On the synergetic use of Ariel and JWST for exoplanet atmospheric science

TL;DR

The paper investigates strategic synergies between JWST and Ariel for exoplanet atmospheric science, highlighting how their complementary designs enable broader target access, time-domain studies, and joint observing opportunities. By comparing capabilities, identifying shared science questions, and outlining pre-launch and in-operation coordination pathways, it demonstrates how JWST’s high-SNR, high-resolution data can inform Ariel’s large-survey approach and how Ariel can broaden JWST’s contextual and population-wide insights. Key contributions include a framework for targeting, observing strategies (including time-intensive phase-curves and simultaneous observations), and scenarios illustrating how combined data can address planetary formation, atmospheric chemistry, and habitability across diverse exoplanets. The study argues that coordinated use of both observatories will maximize scientific returns, guide observing programs, and set a template for multi-mission exoplanet exploration into the 2030s and beyond.

Abstract

This paper explores the potential for strategic synergies between the JWST and the Ariel telescopes, two flagship observatories poised to revolutionise the study of exoplanet atmospheres. Both telescopes have the potential to address common fundamental questions about exoplanets-especially concerning their nature and origins-and serve a growing scientific community. With their operations now anticipated to overlap, starting from 2030, there is a unique opportunity to enhance the scientific outputs of both observatories through coordinated efforts. In this report, authored by the Ariel-JWST Synergy Working Group, part of the Ariel Consortium Science Team, we summarise the capabilities of JWST and Ariel; we highlight their key differences, similarities, synergies, and distinctive strengths. Ariel is designed to conduct a broad survey of exoplanet atmospheres but remains highly flexible, allowing the mission to integrate insights from JWST's discoveries. Findings from JWST, including data from initiatives shaped by NASA's decadal survey priorities and community-driven research themes, will inform the development of Ariel's core survey strategy. Conversely, Ariel's ability to perform broad-wavelength coverage observations for bright targets provides complementary avenues for exoplanet researchers, particularly those interested in time-domain observations and large-scale atmospheric studies. This paper identifies key pathways for fostering JWST-Ariel synergies, many of which can be initiated even before Ariel's launch.

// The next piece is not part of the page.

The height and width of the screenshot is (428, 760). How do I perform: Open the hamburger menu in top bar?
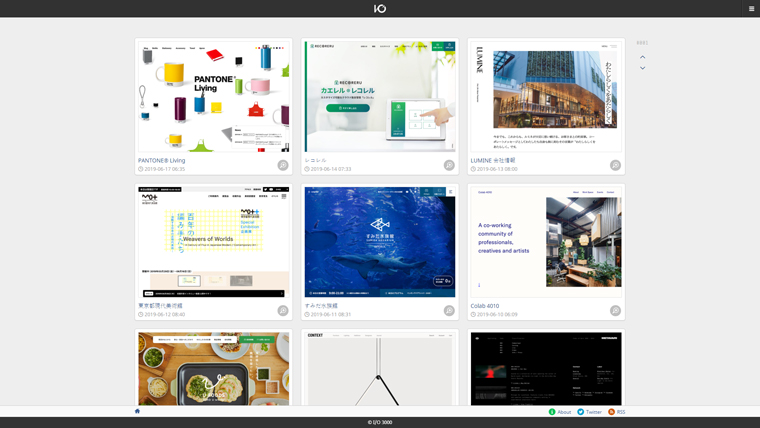(751, 8)
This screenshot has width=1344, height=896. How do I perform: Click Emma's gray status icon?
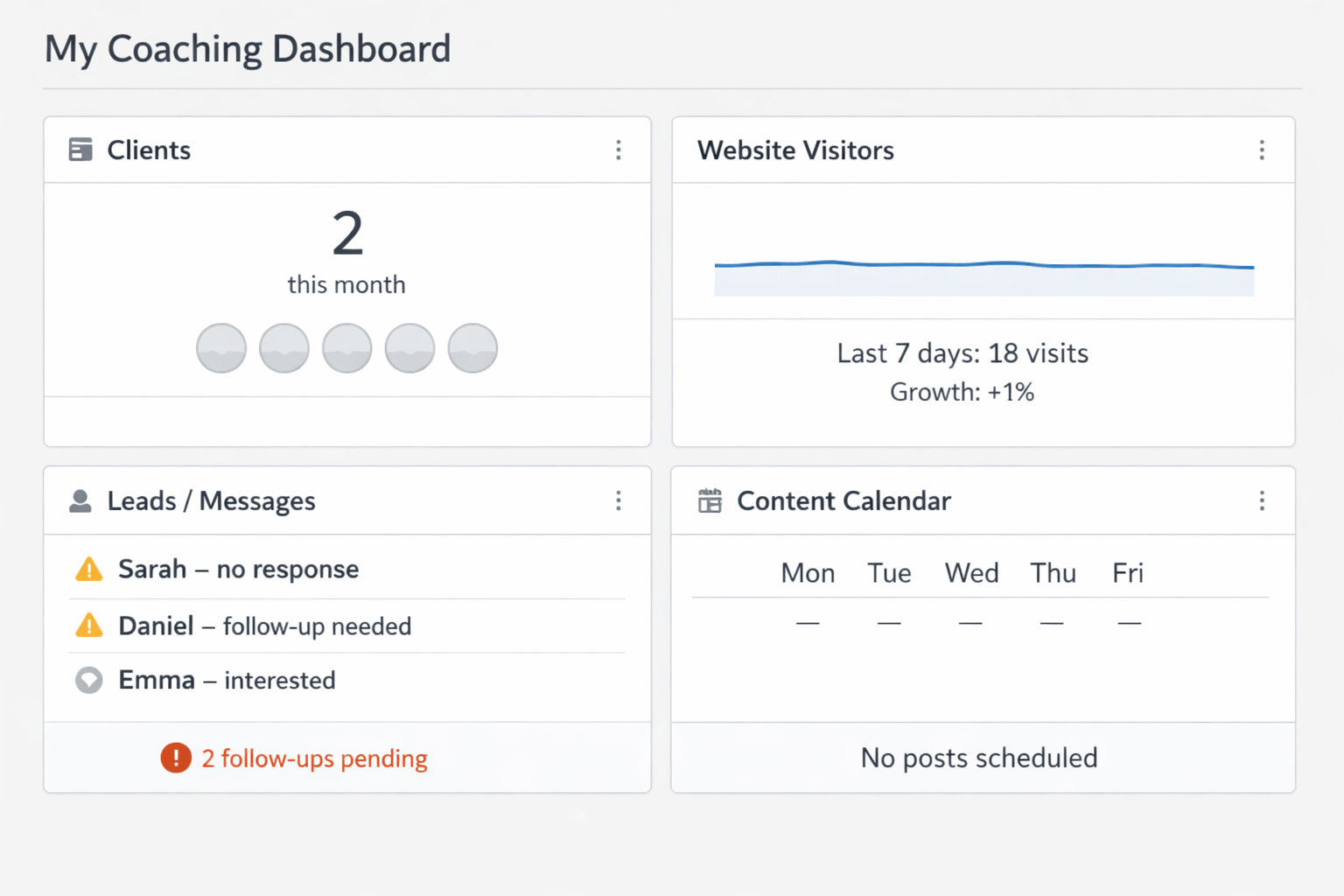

Leveraging their complementary designs and scopes, JWST and Ariel can jointly address fundamental questions about the nature, formation, and evolution of exoplanets. Such strategic collaboration has the potential to maximise the scientific returns of both observatories and lay the foundation for future facilities in the roadmap to exoplanet exploration.

Figures (9)

• Figure 1: Ariel mission profile. Left: example of a possible Ariel target list for the primary mission (4 years) overlayed over JWST Cycle 1-4 exoplanets; Right: available targets satisfying the Ariel core survey (i.e., Tier 2). Over the primary mission, Ariel should obtain primary transits and secondary eclipses at Tier 2 quality (see example of Tier 2 data quality in Figure \ref{['fig:telescope_characteristics']}) for about 500 exoplanets---spanning a wide range of planetary radii and temperatures. TPC: TESS Planetary Candidates. The figure is inspired by edwards_ariel2, which offers more details on Ariel targets.
• Figure 2: Comparative view of the key performances of the JWST's instruments and Ariel for transiting exoplanets. Top table summarises the characteristics of instruments and observing modes for JWST. Central left panel: simulations of a WASP-39 b-like exoplanet, used as example of a relatively faint target ($V_\mathrm{mag}\sim$ 12) optimal for various JWST's instruments (NIRSpec, NIRISS, MIRI) and observable by Ariel in Tier 2 (2 transits). Bottom left panel: simulation of a HD189733 b-like exoplanet, used as example of a bright target ($V_\mathrm{mag}\sim$ 7.7) observable with JWST NIRCam and optimal for Ariel in Tier 3 (1 transit). JWST's noise is obtained with the ExoCTK Pandexo tool Batalha_2017, while the Ariel's noise is estimated using the ArielRad simulator.
• Figure 3: Summary of JWST observations in cycles 1 to 4. The different panels indicate the instruments used (NIRISS, NIRSpec, NIRCam, or MIRI), while the colors code the observing techniques. Black dots: all currently known exoplanets; blue dots: transit observations; red dots: eclipses, green dots: phase-curves. Note: NIRCam includes F322W2, and F444W; NIRSpec-Grisms include G235M, G235H, G395M, and G395H; MIRI filters include FW1280W, and FW1500W.
• Figure 4: Ariel target candidates plotted as a function of planetary temperature and stellar brightness (J mag). The size of the datapoints is proportional to the planetary radius. Colours indicate the required number of transit or eclipse events per target to reach Ariel's Tier 2 data quality. Targets in the shaded area are observable with NIRSpec-PRISM. For transit observations, brightness and planetary size are the key discriminant between Ariel and JWST; for eclipse observations, it is rather brightness and planetary temperature.
• Figure 5: Simulations of phase-curves as observed by Ariel. Left panels: phase-curves; middle panels: eclipse spectra; right panels: thermal profiles with solid lines for the sub-stellar point and dashed line for the anti-stellar point. Panel A: hot-rocky exoplanet inspired from 55-Cnc e. The planet has a secondary atmosphere (99% CO + 1% CO$_2$, from Hu_2024) and a radius $\sim 2.0 \, R_{\oplus}$. Panel B: sub-Neptune inspired from LTT-9779 b with a 1000x metallicity atmosphere Hoyer_2023. We assumed $R_p \sim 4.7 \, R_{\oplus}$.